(Given entries Opens)

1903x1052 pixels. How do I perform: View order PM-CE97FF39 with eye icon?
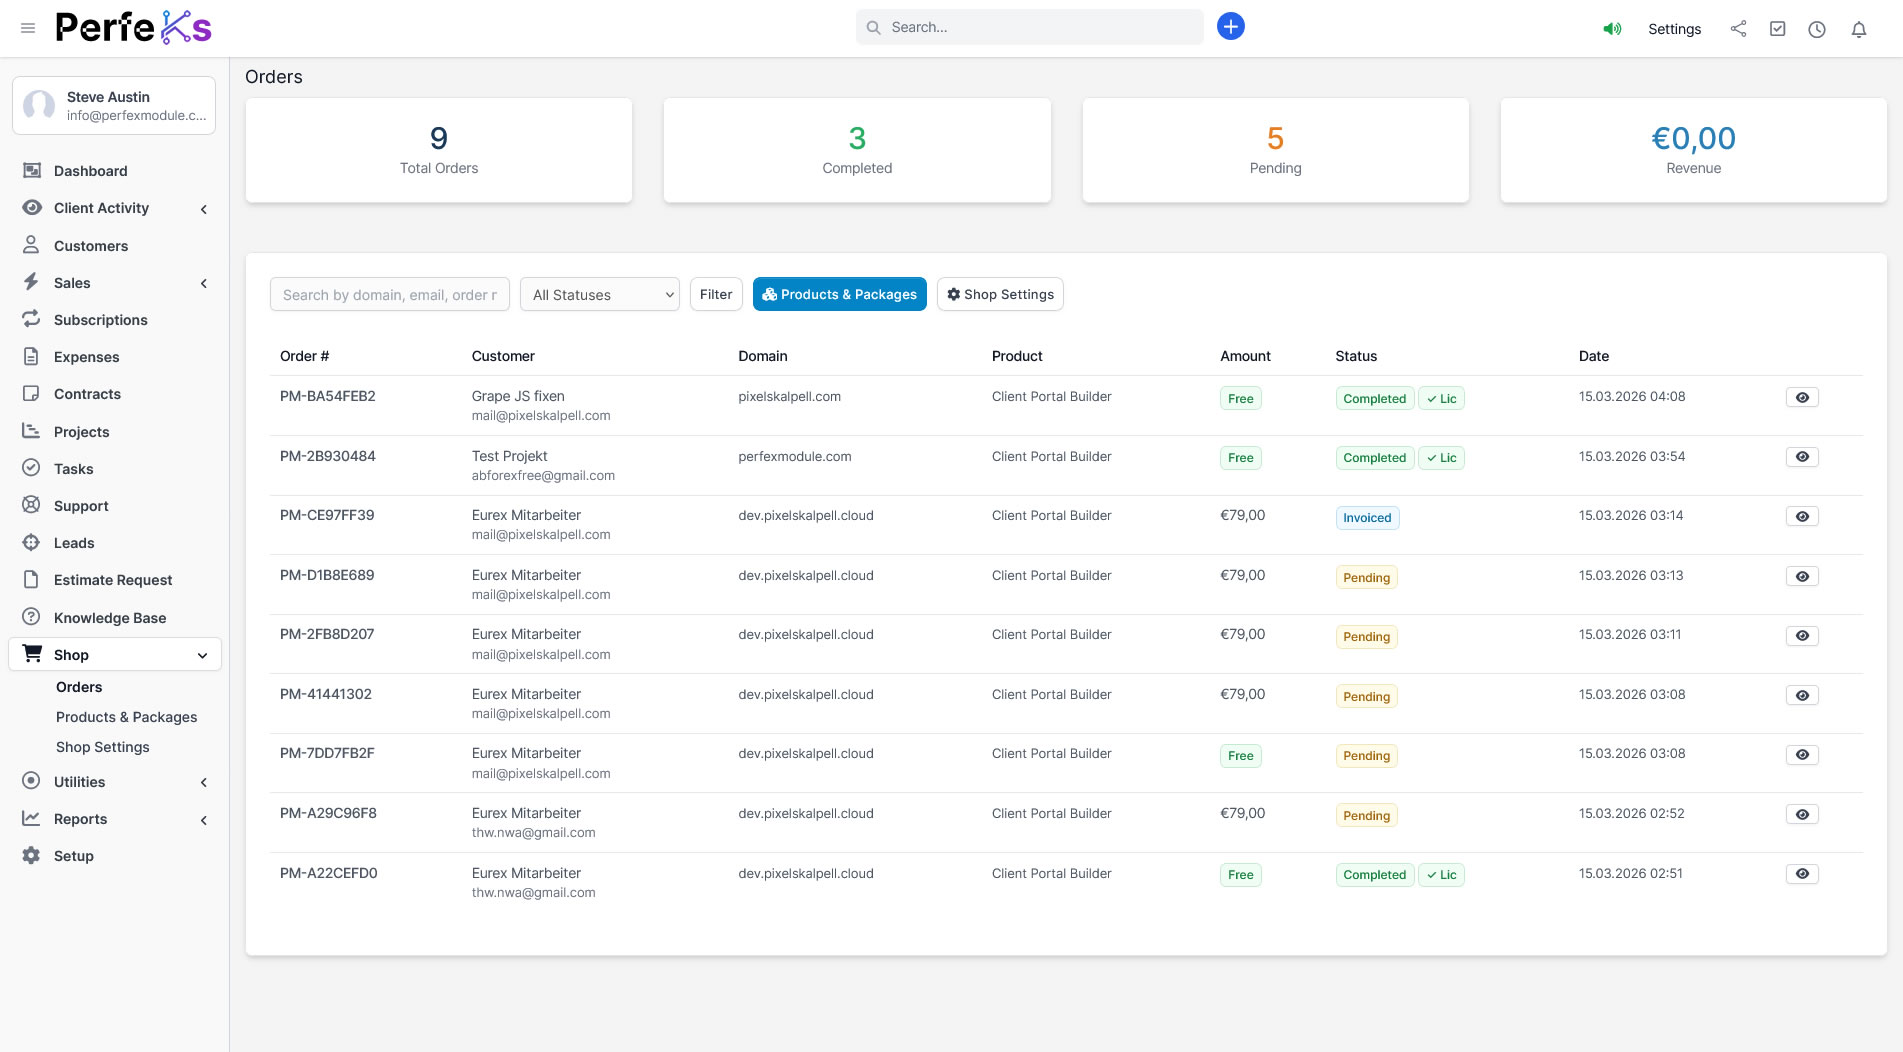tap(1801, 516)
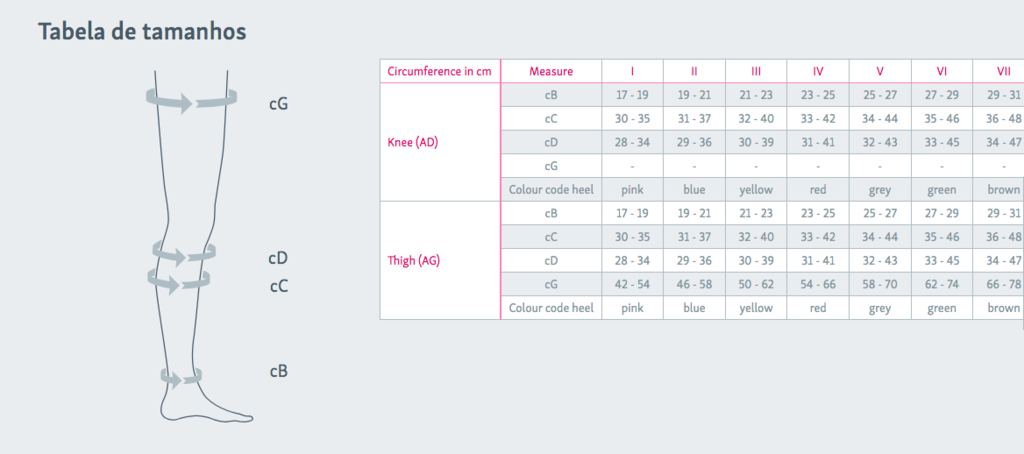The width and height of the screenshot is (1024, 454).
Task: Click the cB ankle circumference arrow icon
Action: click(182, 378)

(Given entries Closes)

## Task goal:
A word-for-word retyping of every record is required, without the pictures.

## Response area:
1903x1052 pixels. How do I perform: View order PM-CE97FF39 with eye icon?
tap(1801, 516)
The width and height of the screenshot is (1024, 454).
Task: Click the cB ankle circumference arrow icon
Action: click(182, 378)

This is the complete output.